A film called Artificial, a biographical drama about OpenAI and Sam Altman, directed by Luca Guadagnino, the director of Call Me by Your Name and Challengers.

### 2. Why did Amazon drop the film?
Officially it said the film would be better served by another studio. It is widely seen as a favor to Altman, since Amazon has $50 billion invested in OpenAI and the film portrayed him unfavorably.

### 3. Who stars in the film?
Andrew Garfield plays Sam Altman and Monica Barbaro plays former CTO Mira Murati. Around $40 million was spent on production, and the film was nearly finished.

### 4. What is the Google DeepMind and A24 deal?
Google DeepMind invested $75 million in A24 to develop AI tools for tasks like storyboarding and rotoscoping, not to train its models on A24's film catalog.

### 5. Why are electricians hesitant to work on data centers?
Amid growing backlash, some electricians feel the work makes them a sellout. One even said it is hard to date once he tells people he works on data centers.

### 6. What is the Data Center Moratorium Act?
Introduced by Senator Bernie Sanders and Rep. AOC, it would halt construction of new AI data centers until real national safeguards exist, and it has drawn bipartisan support.

### 7. What happened with Meta's employee tracking program?
Meta's software tracked employees' keystrokes and screen activity to train AI, but that sensitive data was left exposed internally. The company has now paused the program.

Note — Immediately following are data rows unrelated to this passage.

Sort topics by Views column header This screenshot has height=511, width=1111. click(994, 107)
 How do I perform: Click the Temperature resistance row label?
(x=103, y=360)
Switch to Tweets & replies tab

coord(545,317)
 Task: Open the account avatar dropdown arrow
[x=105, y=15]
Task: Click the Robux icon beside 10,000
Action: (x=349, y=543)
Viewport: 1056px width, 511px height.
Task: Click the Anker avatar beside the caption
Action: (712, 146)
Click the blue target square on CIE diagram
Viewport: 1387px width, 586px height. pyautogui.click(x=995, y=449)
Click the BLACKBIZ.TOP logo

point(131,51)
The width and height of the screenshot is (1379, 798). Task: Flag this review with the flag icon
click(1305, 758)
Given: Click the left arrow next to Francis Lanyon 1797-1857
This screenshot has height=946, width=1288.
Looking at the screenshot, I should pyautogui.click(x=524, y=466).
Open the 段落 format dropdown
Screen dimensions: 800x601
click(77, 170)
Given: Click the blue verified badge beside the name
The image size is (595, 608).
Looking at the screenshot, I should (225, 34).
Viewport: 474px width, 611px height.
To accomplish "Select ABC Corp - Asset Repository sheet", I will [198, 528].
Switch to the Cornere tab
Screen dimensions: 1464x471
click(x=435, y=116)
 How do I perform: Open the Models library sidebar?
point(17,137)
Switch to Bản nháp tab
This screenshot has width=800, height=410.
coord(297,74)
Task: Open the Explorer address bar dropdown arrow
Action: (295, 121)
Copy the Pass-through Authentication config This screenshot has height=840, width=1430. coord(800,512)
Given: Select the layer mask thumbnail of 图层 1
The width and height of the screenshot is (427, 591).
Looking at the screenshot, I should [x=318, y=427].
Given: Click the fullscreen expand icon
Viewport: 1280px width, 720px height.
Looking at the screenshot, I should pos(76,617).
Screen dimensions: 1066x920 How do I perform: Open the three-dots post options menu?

### 8. How many employees did Meta lay off?
The company laid off 10 percent of its workforce, about 8,000 people.

### 9. Why is Anthropic's relationship with the government improving?
Outreach is now led by cofounder Tom Brown and policy chief Sarah Heck instead of CEO Dario Amodei, which has made talks with the administration easier.

### 10. Why did Anthropic have to pull its models?
After the NSA said Fable 5 and Mythos 5 could be jailbroken, the government imposed export controls. With no technical way to block foreign nationals, Anthropic rolled back access for everyone.